News:

Masm32 SDK description, downloads and other helpful links
Message to All Guests
NB: Posting URL's See here: Posted URL Change

Main Menu

How important is unicode

Started by sinsi, January 15, 2019, 06:48:57 PM

Previous topic - Next topic

aw27

Sinsi question makes sense only because it is a pain to deal with Unicode in Assembly Language. On the other hand it is almost transparent in all modern high-level languages and is not only the default selection but in most cases the only selection.
It took many years for high-level languages to reach the level of perfection and there is a whole lot more to it than JJ even conceives. So, it makes sense in many case, particularly in ASM, to use Unicode strings in a resource file.
Sure, you can put it into resources, but why perform such acrobatics if a simple Print "Привет, Мир" does the job? is a ridiculous response but acceptable if JJ was finishing drinking its usual bottle of wine after lunch while listening Louis Armstrong.


hutch--

Basically you write a few accessories and UNICODE becomes a lot easier. 32 bit MASM32 has macros that handle the ascii range to UNICODE but for full range there is an accessory that handles the full range of UNICODE and produced DB sequences that are placed in the .DATA section. You can get UNICODE strings from a resource file written in UNICODE but at least at one stage the API was buggy where the embedded data was reliable.

hutch--

> if JJ was finishing drinking its usual bottle of wine after lunch while listening Louis Armstrong.

That sounds perfectly reasonable to me. My choice is a bottle of pure malt while listening to the many brilliantly good female musicians on Youtube.

sinsi

My question was for a few reasons.
- I've always shied away from using resources but nowadays with manifests/version blocks/icons you can't really avoid them, so adding
   a string table is no big deal.
- The Windows API is apparently all unicode, so any A functions are first converted to unicode then back to ansi, how much overhead?
- As hutch said, unicode uses more memory. A resource section can be discarded but memory used in .data is always in use.

Correct me if I'm wrong, but the masm32 unicode macros are really only for converting english to unicode english yes?

jj2007

Quote from: AW on January 16, 2019, 05:52:15 PMwhy perform such acrobatics if a simple Print "Привет, Мир" does the job? is a ridiculous response

Dear José, if your assembly toolchain does not allow a simple print "Привет, Мир" it is your problem, not mine.

→ Problem statement: In the forum thread on Unicode, where does the accessory for the full range of Unicode place the DB sequences it produces?

→ Supplied data:

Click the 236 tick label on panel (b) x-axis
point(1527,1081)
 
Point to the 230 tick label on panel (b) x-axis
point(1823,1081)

→ Written solution: In the .DATA section.